# PROBLEM REQUIREMENTS
Please work out how many lines include the word "computer" in the entries, and reply with only the count.

# SOURCE RECORDS
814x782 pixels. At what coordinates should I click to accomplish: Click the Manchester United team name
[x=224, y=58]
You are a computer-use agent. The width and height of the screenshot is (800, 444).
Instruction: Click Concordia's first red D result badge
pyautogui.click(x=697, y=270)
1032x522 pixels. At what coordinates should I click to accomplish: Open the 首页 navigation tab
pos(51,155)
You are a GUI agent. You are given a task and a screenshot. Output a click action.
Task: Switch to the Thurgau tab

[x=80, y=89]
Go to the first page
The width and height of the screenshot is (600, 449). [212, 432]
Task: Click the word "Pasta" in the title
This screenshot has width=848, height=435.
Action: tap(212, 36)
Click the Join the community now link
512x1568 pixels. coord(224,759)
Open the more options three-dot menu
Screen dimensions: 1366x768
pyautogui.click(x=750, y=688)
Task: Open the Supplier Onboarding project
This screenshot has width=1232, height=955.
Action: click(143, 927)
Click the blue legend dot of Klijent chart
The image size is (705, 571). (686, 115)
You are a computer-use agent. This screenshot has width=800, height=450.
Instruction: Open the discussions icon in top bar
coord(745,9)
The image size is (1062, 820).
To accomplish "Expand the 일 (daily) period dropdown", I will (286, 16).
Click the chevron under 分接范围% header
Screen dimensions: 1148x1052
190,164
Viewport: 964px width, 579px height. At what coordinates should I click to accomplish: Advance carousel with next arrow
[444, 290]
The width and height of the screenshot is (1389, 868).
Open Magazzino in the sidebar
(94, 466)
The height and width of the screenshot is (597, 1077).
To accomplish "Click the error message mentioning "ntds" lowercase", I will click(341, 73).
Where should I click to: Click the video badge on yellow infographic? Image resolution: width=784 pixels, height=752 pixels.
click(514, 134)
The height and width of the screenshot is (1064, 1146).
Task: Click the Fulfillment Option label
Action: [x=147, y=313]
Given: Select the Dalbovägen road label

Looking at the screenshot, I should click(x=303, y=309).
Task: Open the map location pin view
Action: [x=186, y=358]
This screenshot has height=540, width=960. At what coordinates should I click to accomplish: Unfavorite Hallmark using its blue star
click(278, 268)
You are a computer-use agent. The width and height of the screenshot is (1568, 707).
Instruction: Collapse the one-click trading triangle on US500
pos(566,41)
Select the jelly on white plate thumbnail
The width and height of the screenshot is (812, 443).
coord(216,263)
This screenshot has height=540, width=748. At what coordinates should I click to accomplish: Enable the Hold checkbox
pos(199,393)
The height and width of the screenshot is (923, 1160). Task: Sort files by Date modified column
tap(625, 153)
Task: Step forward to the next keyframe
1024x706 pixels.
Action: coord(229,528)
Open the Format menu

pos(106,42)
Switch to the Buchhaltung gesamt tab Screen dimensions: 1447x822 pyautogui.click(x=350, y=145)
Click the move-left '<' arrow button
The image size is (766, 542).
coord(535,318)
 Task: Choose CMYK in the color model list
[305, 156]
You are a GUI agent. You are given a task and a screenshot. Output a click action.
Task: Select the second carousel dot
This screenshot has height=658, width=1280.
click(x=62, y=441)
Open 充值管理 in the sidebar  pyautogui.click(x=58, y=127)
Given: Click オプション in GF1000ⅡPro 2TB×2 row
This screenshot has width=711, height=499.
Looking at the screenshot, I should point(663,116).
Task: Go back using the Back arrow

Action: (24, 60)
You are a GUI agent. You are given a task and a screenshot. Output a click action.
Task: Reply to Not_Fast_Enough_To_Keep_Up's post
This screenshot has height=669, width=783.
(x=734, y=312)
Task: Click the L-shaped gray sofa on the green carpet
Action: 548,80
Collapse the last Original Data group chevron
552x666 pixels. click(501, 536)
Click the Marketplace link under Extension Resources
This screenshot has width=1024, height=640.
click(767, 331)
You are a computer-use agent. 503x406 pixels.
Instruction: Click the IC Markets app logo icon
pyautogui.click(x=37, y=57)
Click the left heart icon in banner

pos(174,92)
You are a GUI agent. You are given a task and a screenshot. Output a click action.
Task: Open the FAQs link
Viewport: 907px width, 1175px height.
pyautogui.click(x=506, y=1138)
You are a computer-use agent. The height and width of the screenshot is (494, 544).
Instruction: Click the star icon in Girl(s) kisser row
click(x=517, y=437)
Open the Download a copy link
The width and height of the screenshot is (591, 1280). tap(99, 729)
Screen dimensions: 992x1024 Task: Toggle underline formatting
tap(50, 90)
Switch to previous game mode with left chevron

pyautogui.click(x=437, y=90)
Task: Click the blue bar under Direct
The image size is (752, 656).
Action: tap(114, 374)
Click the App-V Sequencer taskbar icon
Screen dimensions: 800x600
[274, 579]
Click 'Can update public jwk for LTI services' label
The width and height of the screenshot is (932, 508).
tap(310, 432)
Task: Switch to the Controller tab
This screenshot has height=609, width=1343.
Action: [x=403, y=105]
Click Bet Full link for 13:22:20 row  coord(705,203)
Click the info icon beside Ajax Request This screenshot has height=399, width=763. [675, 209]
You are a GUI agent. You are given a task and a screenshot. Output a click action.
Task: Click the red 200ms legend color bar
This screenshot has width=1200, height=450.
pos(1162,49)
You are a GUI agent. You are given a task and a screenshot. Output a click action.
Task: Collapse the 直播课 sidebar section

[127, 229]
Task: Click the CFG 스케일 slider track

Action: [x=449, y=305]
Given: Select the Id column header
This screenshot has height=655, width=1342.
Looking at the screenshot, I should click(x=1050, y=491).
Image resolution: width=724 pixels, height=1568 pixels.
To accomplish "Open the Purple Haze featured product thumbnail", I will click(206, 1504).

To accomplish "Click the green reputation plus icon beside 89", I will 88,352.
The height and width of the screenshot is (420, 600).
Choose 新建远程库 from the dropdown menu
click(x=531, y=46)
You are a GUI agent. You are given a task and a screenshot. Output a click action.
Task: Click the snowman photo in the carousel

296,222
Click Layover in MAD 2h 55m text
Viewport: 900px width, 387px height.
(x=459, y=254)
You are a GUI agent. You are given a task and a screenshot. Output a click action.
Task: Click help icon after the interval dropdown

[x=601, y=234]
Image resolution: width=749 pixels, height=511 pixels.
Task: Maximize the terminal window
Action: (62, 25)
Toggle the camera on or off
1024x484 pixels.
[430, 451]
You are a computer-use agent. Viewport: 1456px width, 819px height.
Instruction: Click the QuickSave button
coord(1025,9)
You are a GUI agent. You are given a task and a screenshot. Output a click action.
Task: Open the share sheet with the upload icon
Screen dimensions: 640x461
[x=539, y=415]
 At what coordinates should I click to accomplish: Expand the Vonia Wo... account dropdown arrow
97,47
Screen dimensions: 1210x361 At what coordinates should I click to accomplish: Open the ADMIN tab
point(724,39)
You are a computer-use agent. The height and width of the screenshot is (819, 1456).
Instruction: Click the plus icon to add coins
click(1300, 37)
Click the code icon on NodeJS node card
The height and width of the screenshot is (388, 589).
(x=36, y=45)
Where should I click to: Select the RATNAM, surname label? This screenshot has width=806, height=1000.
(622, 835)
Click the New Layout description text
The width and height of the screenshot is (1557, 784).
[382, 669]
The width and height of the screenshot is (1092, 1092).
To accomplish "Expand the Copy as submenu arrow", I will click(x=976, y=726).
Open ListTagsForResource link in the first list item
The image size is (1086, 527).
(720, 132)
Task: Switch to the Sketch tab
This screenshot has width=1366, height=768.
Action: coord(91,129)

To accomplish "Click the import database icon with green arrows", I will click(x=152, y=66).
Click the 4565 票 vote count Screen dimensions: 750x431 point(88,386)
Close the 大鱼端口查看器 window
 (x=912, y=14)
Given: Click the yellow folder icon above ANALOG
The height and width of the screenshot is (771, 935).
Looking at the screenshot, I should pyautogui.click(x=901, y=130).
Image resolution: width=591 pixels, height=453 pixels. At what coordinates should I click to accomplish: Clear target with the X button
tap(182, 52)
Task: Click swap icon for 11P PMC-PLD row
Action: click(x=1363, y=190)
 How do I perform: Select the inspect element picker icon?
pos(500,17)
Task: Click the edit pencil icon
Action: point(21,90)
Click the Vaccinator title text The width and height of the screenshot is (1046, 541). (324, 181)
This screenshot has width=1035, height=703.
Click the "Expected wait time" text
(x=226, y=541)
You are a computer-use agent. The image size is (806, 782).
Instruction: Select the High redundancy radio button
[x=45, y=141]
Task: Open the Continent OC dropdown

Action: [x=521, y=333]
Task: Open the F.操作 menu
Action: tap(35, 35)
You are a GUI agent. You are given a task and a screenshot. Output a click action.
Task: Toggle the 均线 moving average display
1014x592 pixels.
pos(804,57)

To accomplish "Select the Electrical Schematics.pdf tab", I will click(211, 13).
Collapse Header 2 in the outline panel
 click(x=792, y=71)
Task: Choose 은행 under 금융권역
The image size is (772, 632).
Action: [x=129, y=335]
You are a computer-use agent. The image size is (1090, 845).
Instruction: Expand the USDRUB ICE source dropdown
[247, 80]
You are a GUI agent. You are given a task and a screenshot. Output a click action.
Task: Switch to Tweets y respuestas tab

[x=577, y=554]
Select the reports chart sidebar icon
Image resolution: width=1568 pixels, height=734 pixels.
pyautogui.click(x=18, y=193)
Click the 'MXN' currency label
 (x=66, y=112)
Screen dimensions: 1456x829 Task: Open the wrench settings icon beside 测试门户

# WRITTEN RESPONSE
9